Required work:
From the listing below, copy only the lines running from the line that contains "This screenshot has height=317, width=423." to the line that contains "Given: Run the FPU benchmark test", both included.

* * *

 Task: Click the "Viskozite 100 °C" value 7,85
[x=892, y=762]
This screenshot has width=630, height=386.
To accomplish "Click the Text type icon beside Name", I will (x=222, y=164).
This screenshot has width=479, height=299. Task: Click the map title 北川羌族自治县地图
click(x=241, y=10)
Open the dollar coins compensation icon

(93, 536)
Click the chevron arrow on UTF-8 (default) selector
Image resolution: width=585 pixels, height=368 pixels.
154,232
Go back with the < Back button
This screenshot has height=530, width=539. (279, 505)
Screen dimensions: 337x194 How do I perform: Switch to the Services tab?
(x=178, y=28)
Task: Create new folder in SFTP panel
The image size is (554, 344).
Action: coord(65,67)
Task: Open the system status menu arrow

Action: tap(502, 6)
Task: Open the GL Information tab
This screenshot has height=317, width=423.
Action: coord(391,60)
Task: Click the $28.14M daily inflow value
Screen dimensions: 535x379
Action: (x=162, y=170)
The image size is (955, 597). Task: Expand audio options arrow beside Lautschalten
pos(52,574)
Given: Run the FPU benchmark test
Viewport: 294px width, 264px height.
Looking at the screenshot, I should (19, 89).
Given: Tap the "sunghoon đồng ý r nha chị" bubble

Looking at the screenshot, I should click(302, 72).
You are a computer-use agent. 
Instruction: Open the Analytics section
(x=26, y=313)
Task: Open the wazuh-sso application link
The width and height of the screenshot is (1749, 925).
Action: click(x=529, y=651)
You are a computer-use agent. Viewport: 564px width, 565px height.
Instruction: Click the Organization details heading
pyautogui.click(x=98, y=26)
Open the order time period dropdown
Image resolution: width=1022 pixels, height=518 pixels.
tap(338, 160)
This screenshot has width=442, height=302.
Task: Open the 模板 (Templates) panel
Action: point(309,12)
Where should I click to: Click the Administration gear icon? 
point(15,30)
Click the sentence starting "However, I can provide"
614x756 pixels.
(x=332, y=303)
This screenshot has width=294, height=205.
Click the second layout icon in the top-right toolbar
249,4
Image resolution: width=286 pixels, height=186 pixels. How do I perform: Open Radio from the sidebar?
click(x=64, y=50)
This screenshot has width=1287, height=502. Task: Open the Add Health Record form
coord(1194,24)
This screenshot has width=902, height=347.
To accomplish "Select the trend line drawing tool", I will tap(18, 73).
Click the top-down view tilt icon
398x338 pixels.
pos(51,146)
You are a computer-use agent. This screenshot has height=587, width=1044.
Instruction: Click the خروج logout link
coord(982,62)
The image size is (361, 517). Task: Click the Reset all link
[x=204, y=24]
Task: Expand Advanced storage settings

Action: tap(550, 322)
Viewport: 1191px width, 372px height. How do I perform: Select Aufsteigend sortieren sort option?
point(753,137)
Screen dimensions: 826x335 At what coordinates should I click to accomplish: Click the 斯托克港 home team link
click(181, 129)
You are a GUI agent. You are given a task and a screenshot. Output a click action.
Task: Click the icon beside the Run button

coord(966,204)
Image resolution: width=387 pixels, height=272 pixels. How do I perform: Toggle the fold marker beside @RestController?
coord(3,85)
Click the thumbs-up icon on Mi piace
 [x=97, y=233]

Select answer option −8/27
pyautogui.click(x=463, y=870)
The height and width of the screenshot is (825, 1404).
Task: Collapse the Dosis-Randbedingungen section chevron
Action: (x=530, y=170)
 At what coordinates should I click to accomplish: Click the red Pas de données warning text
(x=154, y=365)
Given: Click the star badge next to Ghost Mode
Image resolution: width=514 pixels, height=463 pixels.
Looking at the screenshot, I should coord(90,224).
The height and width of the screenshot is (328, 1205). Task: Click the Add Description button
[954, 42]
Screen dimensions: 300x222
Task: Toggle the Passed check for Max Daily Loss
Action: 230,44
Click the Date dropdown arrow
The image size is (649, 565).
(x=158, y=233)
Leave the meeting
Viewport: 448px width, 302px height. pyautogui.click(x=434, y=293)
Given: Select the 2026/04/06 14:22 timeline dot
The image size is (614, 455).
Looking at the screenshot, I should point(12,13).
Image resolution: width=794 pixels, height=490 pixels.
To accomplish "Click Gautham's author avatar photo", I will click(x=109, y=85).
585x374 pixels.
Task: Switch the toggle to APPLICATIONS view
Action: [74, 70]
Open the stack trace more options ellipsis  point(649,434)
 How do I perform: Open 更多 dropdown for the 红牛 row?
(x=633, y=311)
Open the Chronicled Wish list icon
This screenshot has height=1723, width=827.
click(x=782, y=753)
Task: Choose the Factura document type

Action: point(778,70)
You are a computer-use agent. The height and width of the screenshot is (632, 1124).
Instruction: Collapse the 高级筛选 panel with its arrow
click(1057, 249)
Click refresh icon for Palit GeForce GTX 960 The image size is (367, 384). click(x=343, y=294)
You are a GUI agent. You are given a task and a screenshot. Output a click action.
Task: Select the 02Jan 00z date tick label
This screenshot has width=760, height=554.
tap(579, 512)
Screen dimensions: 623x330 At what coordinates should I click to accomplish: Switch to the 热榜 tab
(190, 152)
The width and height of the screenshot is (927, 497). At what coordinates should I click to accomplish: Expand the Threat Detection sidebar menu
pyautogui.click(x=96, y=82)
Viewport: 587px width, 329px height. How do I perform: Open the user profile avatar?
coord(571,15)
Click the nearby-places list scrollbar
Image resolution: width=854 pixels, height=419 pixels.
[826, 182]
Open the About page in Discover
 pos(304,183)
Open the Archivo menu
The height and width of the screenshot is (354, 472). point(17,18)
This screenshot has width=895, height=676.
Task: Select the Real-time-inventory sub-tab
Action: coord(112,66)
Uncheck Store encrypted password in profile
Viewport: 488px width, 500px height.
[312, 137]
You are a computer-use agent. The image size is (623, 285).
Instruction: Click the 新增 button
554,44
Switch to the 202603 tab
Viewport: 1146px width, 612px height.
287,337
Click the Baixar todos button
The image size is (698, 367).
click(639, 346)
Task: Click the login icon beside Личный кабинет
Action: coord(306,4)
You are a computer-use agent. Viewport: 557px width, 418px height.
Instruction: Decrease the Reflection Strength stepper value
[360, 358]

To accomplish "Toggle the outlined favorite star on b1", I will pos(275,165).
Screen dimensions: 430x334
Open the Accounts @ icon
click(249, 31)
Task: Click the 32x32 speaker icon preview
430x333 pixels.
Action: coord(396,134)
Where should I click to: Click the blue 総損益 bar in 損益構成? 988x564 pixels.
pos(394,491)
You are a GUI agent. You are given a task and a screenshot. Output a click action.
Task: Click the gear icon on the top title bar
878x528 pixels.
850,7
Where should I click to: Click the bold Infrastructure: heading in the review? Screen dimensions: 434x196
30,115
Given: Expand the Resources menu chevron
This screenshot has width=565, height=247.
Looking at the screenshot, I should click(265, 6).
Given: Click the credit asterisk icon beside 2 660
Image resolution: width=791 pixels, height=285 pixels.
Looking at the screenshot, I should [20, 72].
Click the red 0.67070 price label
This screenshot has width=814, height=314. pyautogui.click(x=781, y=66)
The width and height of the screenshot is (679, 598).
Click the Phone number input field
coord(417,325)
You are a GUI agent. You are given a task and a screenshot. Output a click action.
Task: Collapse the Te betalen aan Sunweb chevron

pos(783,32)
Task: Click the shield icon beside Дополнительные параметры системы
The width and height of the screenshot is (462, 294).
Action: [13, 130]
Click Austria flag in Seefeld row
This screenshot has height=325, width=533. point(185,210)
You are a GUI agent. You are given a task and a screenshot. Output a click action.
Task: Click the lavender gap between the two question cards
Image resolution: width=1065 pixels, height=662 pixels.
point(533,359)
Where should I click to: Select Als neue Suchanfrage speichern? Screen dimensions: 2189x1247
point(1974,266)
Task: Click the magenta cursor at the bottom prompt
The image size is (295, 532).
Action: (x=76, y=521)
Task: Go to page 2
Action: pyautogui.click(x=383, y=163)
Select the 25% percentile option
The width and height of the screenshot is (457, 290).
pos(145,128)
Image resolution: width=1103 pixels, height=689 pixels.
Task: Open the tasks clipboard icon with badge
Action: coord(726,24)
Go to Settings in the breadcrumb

* * *

The answer:
This screenshot has height=317, width=423.
Action: coord(391,60)
Task: Click the $28.14M daily inflow value
Screen dimensions: 535x379
Action: (x=162, y=170)
The image size is (955, 597). Task: Expand audio options arrow beside Lautschalten
pos(52,574)
Given: Run the FPU benchmark test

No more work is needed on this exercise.